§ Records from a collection

-------

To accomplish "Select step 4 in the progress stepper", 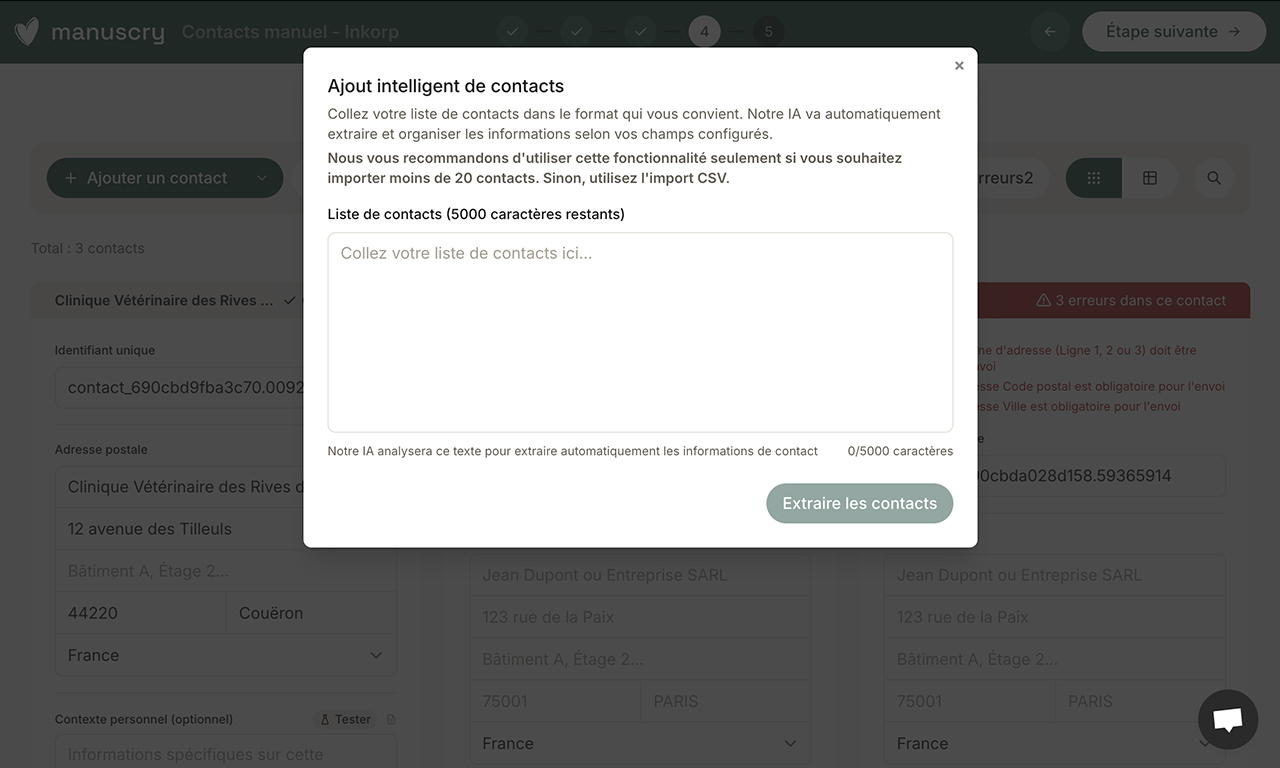I will (704, 31).
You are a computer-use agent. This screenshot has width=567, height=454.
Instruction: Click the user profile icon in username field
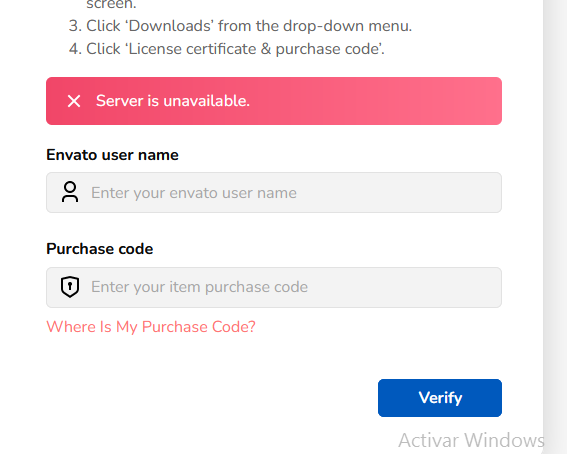point(70,192)
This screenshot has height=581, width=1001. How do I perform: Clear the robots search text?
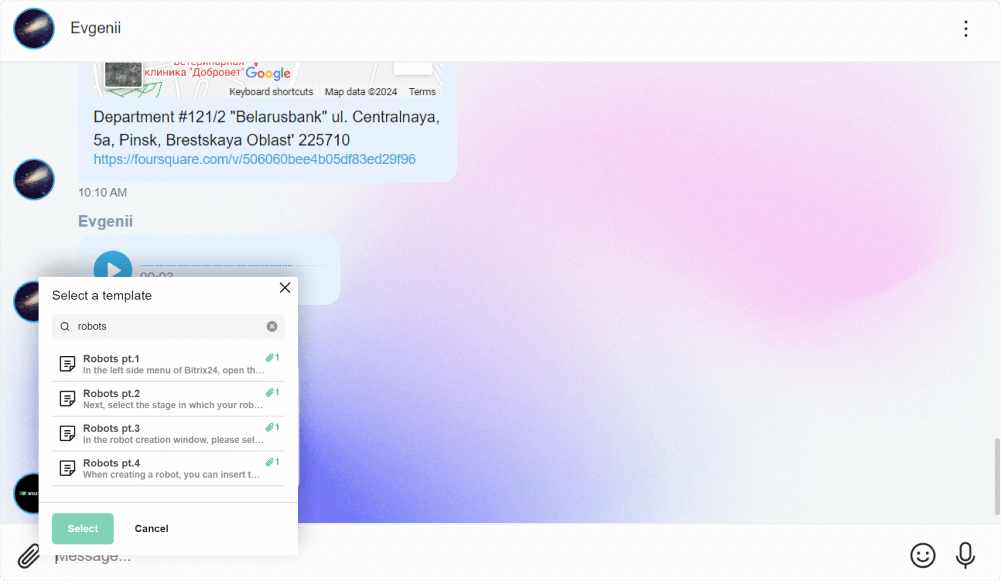pos(272,326)
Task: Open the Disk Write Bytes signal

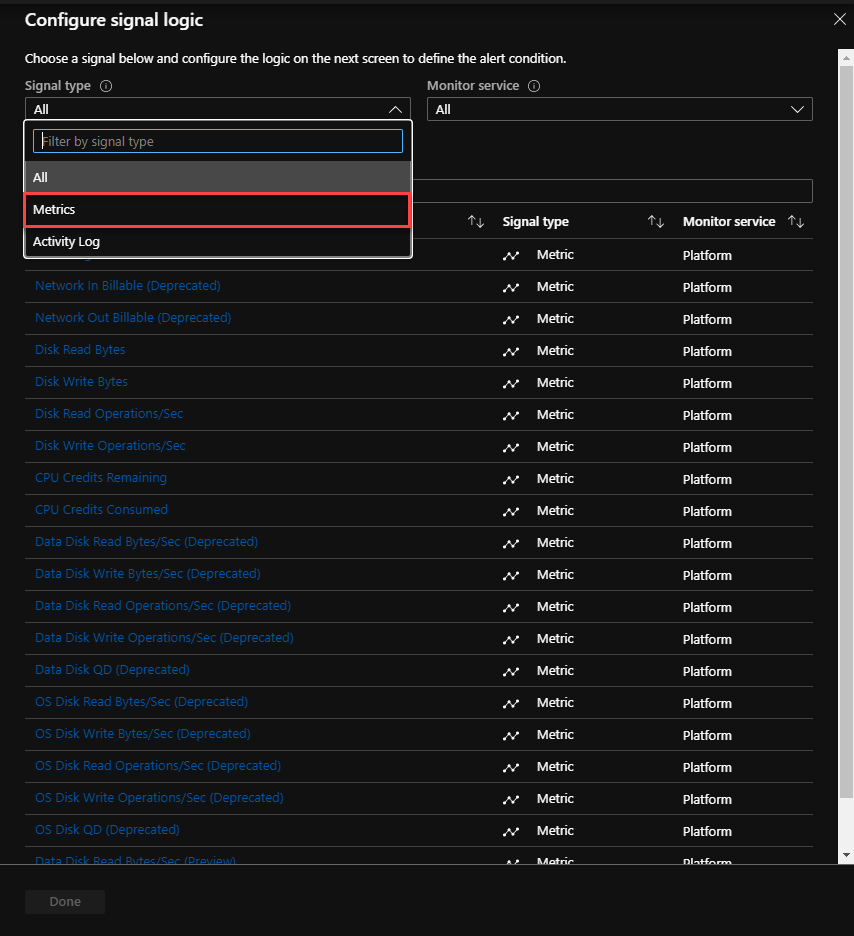Action: click(x=80, y=382)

-------

§ Required work
Repeat the stretch of the material from the line containing "This screenshot has height=581, width=1001." through the end of the material, substituting "Read" for "Write" and leaving everything else unchanged. Leave the pictures out of your answer.

§ The solution
This screenshot has height=581, width=1001. How do I perform: Clear the robots search text?
pos(272,326)
Task: Open the Disk Read Bytes signal

Action: click(x=80, y=382)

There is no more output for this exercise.